Background:
The purpose of the present study was to assess whether systemic arterial hypertension is associated with abnormal right ventricular (RV) structure and function as assessed by three-dimensional speckle tracking echocardiography and how those changes are related to left ventricular (LV) strain, left ventricular hypertrophy (LVH) and aortic (Ao) function.
Methods:
We examined 115 hypertensive (mean age, 65±16 years; 52% male) and 115 healthy adults (mean age, 68±13 years; 54% male). Patients were divided into two groups: patients with LVH (Group I, LVMI>115g/m
2
men, LVMI>95g/m
2
women) and patients without LVH (group II). LV longitudinal (LS), circumferential, radial and area (GAS) strains were calculated by three-dimensional speckle tracking echocardiography (3DSTE). RV free-wall longitudinal strain (LS) was determined by 3DSTE. Aortic (Ao) distensibility and stiffness index (SI) were calculated using accepted formulae. The corrected aortic strain (Ao-S) by two-dimensional speckle tracking echocardiography was calculated as the global aortic strain /pulse pressure. Data analysis was performed offline (GE EchoPAC).
Results:
Overall, Ao-SI was increased (r=0.74, p=0.003) and Ao-S was decreased (r=0.79, p=0.002) in hypertensive patients compared with controls.
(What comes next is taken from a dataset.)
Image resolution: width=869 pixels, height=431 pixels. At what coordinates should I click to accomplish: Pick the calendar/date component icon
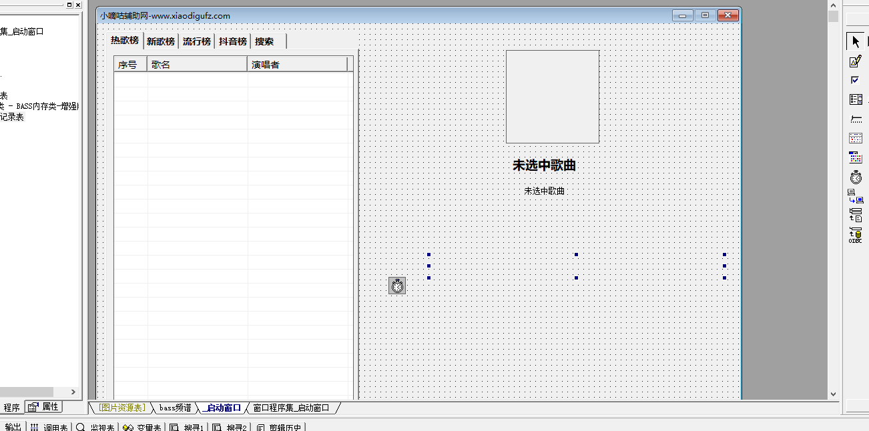coord(856,138)
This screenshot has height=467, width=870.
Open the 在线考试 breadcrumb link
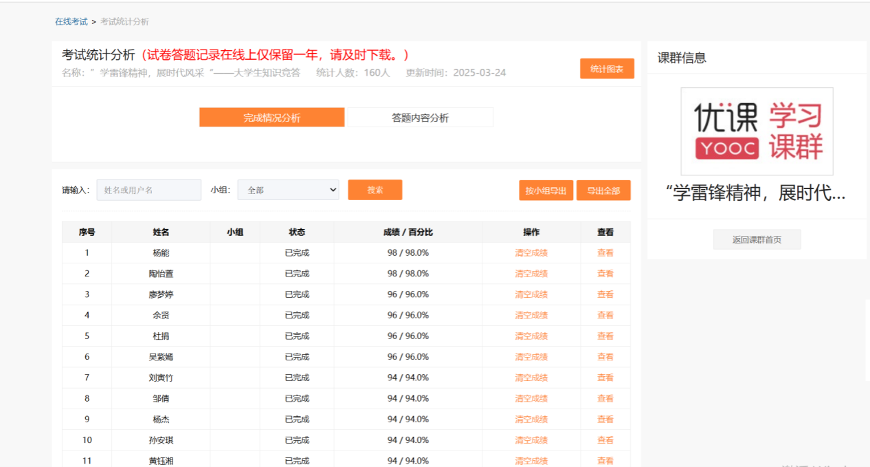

Ao-SI had a negative correlation with Ao-S (r=-0.76, p<0.001). Ao-S correlated with LV and RV longitudinal strain (r=0.62,p=0.02, and r=0.58,p<0.05, respectively) and LV and RV area strain (r=0.66,p=<0.01, and r=0.53,p<0.05, respectively). RV-LS and LV-GAS were lower in Group 1 patients compared to Group 2 (r=0.81, p<0.001), and lower in Group 2 patients compared to controls (r=0.59, p=0.02). There was a positive correlation between LV and RV LS (r=0.52, p<0.05). RV-LS was independently associated with Ao-S (β=0.37, p=0.01), LV-GAS (β=0.32, p=0.027) and LV-LS (β=0.26, p=0.034) in the whole hypertensive population.
Conclusions:
In systemic hypertension there is a complex interaction between LV strain, RV strain and Ao strain. Reduced RV strain can occur even in the absence of LV hypertrophy.